European policy U-Turn deserves kudos
Earlier this month, the European Central Bank (ECB) followed the Federal Reserve in making a major monetary policy U-turn. This move should be welcomed in light of Europe’s rapidly deteriorating economic outlook.
However, it is questionable whether the ECB’s policy measures will be nearly enough to prevent the European economy from again succumbing to an economic recession.
This would seem to be especially the case at a time that Germany cleaves to a budget austerity policy and at a time that the Trump administration undermines European investor confidence by threatening to impose punitive import tariffs on European automobiles.
In 2008, on the eve of the global economic and financial crisis, the ECB, under Jean Claude Trichet’s leadership, made the egregious mistake of raising interest rates. Fortunately, as storm clouds now gather over the European economy, Mario Draghi’s ECB does not appear about to repeat the same mistake.
Rather, recognizing that the European economy is slowing and faces a challenging global economic environment, the ECB has now slashed its European economic forecast and taken steps to provide the economy with some support.
Those measures have included taking any interest rate increase for next year off the table as well as indicating that the ECB stands ready to revisit its decision to reduce the size of its balance sheet.
Welcome as the ECB policy U-turn might be, refraining from interest rate hikes and freezing the size of the ECB’s balance sheet alone would not appear nearly sufficient to right the ailing European economy.
This would especially seem to be the case at a time that all of Europe’s major economies are being challenged simultaneously by a variety of meaningful economic and political hurdles.
For a start, Germany, Europe’s largest and most dynamic economy, is now on the cusp of a recession as it’s highly export-dependent economy is being hard hit by the marked Chinese slowdown.
Further weighing on the German economy has been President Trump seriously considering labeling European automobiles as a national security threat, which could be a prelude to punitive U.S. tariffs on European automobile imports.
Sadly, the German government appears unlikely to aid the ECB in coping with a slowing German economy. On the contrary, the German government appears to remain inclined to aggravate any German economic slowdown by cutting public spending to honor its commitment to a balanced government budget.
At a time that the German economy is stuttering, political problems are clouding economic prospects in the United Kingdom and France, Europe’s second- and third-largest economies, respectively.
Heightened investor uncertainty about the U.K.’s post-Brexit relationship with Europe has already moved the U.K. economy from being the Group of Seven’s fastest-growing economy to its slowest.
Sadly, that uncertainty is likely to persist even should Prime Minister Theresa May get parliamentary approval for her Brexit deal since such a deal would only be the prelude to protracted negotiations over the U.K.’s future economic relationship with Europe.
Meanwhile, in France, social unrest associated with the “yellow jacket movement” is seriously denting investor confidence in that country’s economy.
More troubling yet for the European economic outlook are the economic and political troubles besetting Italy, Europe’s fourth-largest economy and its second-most highly indebted economy.
Being around 10 times the size of the Greek economy and with a public debt totaling over $2.5 trillion, an Italian debt crisis would have the real potential to roil the global financial system. It would all too likely do so in a very much more serious manner than did the earlier Greek debt crisis.
During the second half of last year, the Italian economy succumbed yet again to an economic recession. The last thing that it now needs is the simultaneous economic slowing of the German, United Kingdom and French economies.
Stuck within a euro straitjacket and saddled with a market-unfriendly populist government, it is difficult to see how Italy could grow its way out of its debt problem in those circumstances. This makes the Italian economy particularly vulnerable to any further loss of risk appetite in the global financial market.
Starting from low interest rates and a bloated balance sheet, it is doubtful that the ECB alone can save the European economy from another recession.
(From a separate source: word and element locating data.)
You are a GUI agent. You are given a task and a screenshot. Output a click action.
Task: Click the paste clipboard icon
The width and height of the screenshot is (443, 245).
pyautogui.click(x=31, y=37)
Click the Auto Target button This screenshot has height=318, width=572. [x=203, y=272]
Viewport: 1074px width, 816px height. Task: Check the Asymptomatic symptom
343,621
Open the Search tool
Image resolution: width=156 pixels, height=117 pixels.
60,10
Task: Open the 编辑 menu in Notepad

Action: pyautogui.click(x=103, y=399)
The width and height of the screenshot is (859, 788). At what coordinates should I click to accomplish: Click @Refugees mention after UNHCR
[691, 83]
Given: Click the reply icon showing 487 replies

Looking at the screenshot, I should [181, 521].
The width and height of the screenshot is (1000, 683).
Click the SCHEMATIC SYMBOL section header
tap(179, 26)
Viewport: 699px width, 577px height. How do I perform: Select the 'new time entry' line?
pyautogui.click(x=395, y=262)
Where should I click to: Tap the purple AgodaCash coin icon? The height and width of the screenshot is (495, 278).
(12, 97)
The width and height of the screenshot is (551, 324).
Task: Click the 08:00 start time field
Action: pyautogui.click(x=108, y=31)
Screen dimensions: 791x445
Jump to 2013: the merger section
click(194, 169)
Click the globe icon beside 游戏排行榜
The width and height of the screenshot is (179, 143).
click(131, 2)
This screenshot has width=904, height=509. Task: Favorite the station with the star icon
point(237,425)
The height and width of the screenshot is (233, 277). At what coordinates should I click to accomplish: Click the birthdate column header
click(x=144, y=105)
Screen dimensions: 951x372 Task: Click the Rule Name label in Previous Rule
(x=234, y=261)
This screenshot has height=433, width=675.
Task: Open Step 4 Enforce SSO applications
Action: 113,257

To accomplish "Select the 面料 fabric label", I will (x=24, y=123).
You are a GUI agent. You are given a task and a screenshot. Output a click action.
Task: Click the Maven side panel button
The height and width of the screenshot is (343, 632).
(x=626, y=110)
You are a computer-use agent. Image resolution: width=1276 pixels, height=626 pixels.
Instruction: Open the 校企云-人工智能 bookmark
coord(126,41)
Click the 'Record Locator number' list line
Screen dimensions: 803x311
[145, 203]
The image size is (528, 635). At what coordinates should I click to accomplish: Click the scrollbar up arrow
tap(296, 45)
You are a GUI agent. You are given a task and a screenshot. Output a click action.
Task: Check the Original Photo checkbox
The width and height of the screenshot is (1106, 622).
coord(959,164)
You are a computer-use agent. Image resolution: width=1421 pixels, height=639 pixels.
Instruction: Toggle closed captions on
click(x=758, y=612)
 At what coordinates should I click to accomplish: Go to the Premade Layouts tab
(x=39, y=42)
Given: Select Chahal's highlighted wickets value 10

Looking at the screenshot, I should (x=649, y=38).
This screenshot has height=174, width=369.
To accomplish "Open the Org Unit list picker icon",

Rather, if a recession is to be avoided, one must hope that those European countries, most notably Germany, with the fiscal space to do so, will use that fiscal space to provide the European economy with a much need budget stimulus.
It would also help matters if the Trump administration were to back off any notion of imposing automobile import tariffs on an already troubled European economy.
In framing economic policy, global policymakers would do well to recall that the European economy is larger than that of China. As such, a setback in that economy must be expected to have large spillover effects for the rest of the global economy that would all too likely reach our shores.
Desmond Lachman is a resident fellow at the American Enterprise Institute. He was formerly a deputy director in the International Monetary Fund’s Policy Development and Review Department and the chief emerging market economic strategist at Salomon Smith Barney.